Global energy-demand growth is expected to flatten in the short term but will rebound with recovery. Indeed, there is potential for liquids-demand growth to outpace that of supply—risking a new spike in oil as soon as 2010 to 2013, depending on the depth of the economic downturn.
Global energy-demand growth is expected to stagnate or even contract in the short term in response to the economic downturn. But with economic recovery, demand could snap back more quickly than many observers project, driven by strong energy-demand growth from developing countries. Indeed, there is potential for liquids-demand growth to outpace that of supply—risking a new spike in oil as soon as 2010 to 2013, depending on the depth of the economic downturn.
In Averting the next energy crisis: The demand challenge, MGI and McKinsey's Global Energy and Materials Practice update an analysis of energy demand and energy productivity across regions and end users (light-duty vehicles, medium and heavy trucks, air transport, buildings, industry, and power) and takes a view on the trajectory of energy supply across fuel types. The research also examines the implications of demand growth on petroleum products' supply-demand balance. Since GDP is the most important driver of energy demand and the trajectory of world economic growth is exceedingly uncertain, the report presents several scenarios to give a feel for the range of outcomes possible.
In a moderate GDP scenario, the report projects that energy-demand growth will recover to 2.3 percent a year between 2010 and 2020, nearly a full point faster than the period from 2006 to 2010. Developing regions will account for more than 90 percent, with demand growth most rapid in the Middle East. During the same period, a moderate case projects energy-demand growth in both China and India growing by 3.6 percent. In stark contrast, US demand for fossil fuels—natural gas, oil, and coal—will remain exactly flat to 2020. Meanwhile, energy demand growth in Japan will be virtually flat, while Europe will see energy demand growing at a rate of some 1 percent, reflecting the continuing demand growth from emerging Eastern and Southern European countries. Under current policies, the report finds that CO2 emissions will grow slightly more slowly than energy demand as carbon-intensive coal use increases more quickly than that of other fuels but rapid growth in renewables helps to offset this.

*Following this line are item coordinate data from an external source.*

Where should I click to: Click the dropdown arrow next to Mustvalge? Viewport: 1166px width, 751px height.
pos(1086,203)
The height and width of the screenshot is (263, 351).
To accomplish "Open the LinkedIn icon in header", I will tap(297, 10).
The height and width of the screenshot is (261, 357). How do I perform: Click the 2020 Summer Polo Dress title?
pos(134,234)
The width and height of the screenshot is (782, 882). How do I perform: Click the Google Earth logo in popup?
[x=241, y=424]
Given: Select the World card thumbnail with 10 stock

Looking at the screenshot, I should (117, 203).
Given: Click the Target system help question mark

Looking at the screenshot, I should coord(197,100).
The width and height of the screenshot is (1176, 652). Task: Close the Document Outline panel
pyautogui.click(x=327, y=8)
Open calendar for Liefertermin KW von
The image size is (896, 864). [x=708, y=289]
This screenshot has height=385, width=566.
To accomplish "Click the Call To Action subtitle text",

Breaking energy-demand growth down into different sectors, the report finds that the fastest-growing sectors will be steel, petrochemicals, and air transportation. Developing countries, notably China and India, which are both investing heavily in long-distance transportation and infrastructure, will drive energy demand in these sectors. Five sectors within China—residential, commercial, steel, petrochemicals, and light vehicles—will account for nearly 30 percent of overall energy-demand growth. Light vehicles will see one of the slowest rates of energy-demand growth. Although the vehicle stock will see strong growth in China, India, and the Middle East, very rapid efficiency improvements across many other regions will help dampen demand from this sector in aggregate. While the market for electric vehicles will grow to 2020, there won't be a real impact on energy-demand growth until 2020 to 2030.
With current policies to abate energy-demand growth, spare capacity in liquids could return to the low levels witnessed in 2007 as soon as 2010 to 2013, risking a second spike in oil prices that could cost oil-importing countries $1.5 trillion and even more if oil prices more than double.
The research finds that, in addition to using global commodity markets to drive demand reduction and taking steps to enhance energy supply, policy makers could implement complementary policies that could reduce the risk of another oil price shock and reduce energy demand by 6 to 11 million barrels per day, for example, by removing petroleum-product subsidies and increasing the size limit for trucks. In the medium term, shifting to fuels that are potentially more plentiful offers additional abatement potential. In the longer term, more levers based on technologies that are currently in their research phase or are nascent can come into play. Investment in these technologies—in the key areas of electric vehicles, biofuels, and the public-transportation infrastructure—can fulfill a vital role in achieving long-term balance between supply and demand in energy markets.